Stored items -
---

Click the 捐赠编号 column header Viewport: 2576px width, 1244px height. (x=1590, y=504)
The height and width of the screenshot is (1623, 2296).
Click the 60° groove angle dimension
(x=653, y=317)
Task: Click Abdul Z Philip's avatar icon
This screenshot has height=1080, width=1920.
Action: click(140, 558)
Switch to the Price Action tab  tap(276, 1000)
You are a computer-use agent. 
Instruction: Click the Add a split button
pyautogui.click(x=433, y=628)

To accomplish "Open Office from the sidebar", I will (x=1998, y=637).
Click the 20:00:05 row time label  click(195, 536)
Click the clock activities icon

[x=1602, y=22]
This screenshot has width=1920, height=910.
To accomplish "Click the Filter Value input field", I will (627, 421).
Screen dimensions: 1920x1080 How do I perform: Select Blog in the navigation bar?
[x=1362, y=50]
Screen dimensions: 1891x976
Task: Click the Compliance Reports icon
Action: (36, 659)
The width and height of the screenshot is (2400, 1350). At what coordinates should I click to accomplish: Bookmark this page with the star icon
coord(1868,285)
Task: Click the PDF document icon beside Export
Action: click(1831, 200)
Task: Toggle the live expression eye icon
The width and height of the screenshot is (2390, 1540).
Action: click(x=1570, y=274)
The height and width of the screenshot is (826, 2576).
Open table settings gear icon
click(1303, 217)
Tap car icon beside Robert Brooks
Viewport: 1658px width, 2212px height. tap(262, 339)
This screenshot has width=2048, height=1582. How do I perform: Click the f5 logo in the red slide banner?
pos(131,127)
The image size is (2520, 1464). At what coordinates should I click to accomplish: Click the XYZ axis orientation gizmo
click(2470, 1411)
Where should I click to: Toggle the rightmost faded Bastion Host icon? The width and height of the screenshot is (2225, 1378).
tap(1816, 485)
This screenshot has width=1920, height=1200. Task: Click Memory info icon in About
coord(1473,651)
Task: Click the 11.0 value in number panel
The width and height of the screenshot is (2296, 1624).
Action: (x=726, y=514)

---

Exercise - All entries given above should be transcribed exactly, with none omitted.

Task answer -
Click the 捐赠编号 column header Viewport: 2576px width, 1244px height. (x=1590, y=504)
The height and width of the screenshot is (1623, 2296).
Click the 60° groove angle dimension
(x=653, y=317)
Task: Click Abdul Z Philip's avatar icon
This screenshot has height=1080, width=1920.
Action: click(140, 558)
Switch to the Price Action tab  tap(276, 1000)
You are a computer-use agent. 
Instruction: Click the Add a split button
pyautogui.click(x=433, y=628)

To accomplish "Open Office from the sidebar", I will (x=1998, y=637).
Click the 20:00:05 row time label  click(195, 536)
Click the clock activities icon

[x=1602, y=22]
This screenshot has width=1920, height=910.
To accomplish "Click the Filter Value input field", I will (627, 421).
Screen dimensions: 1920x1080 How do I perform: Select Blog in the navigation bar?
[x=1362, y=50]
Screen dimensions: 1891x976
Task: Click the Compliance Reports icon
Action: (36, 659)
The width and height of the screenshot is (2400, 1350). At what coordinates should I click to accomplish: Bookmark this page with the star icon
coord(1868,285)
Task: Click the PDF document icon beside Export
Action: click(1831, 200)
Task: Toggle the live expression eye icon
The width and height of the screenshot is (2390, 1540).
Action: click(x=1570, y=274)
The height and width of the screenshot is (826, 2576).
Open table settings gear icon
click(1303, 217)
Tap car icon beside Robert Brooks
Viewport: 1658px width, 2212px height. tap(262, 339)
This screenshot has width=2048, height=1582. How do I perform: Click the f5 logo in the red slide banner?
pos(131,127)
The image size is (2520, 1464). At what coordinates should I click to accomplish: Click the XYZ axis orientation gizmo
click(2470, 1411)
Where should I click to: Toggle the rightmost faded Bastion Host icon? The width and height of the screenshot is (2225, 1378).
tap(1816, 485)
This screenshot has width=1920, height=1200. Task: Click Memory info icon in About
coord(1473,651)
Task: Click the 11.0 value in number panel
The width and height of the screenshot is (2296, 1624).
Action: (x=726, y=514)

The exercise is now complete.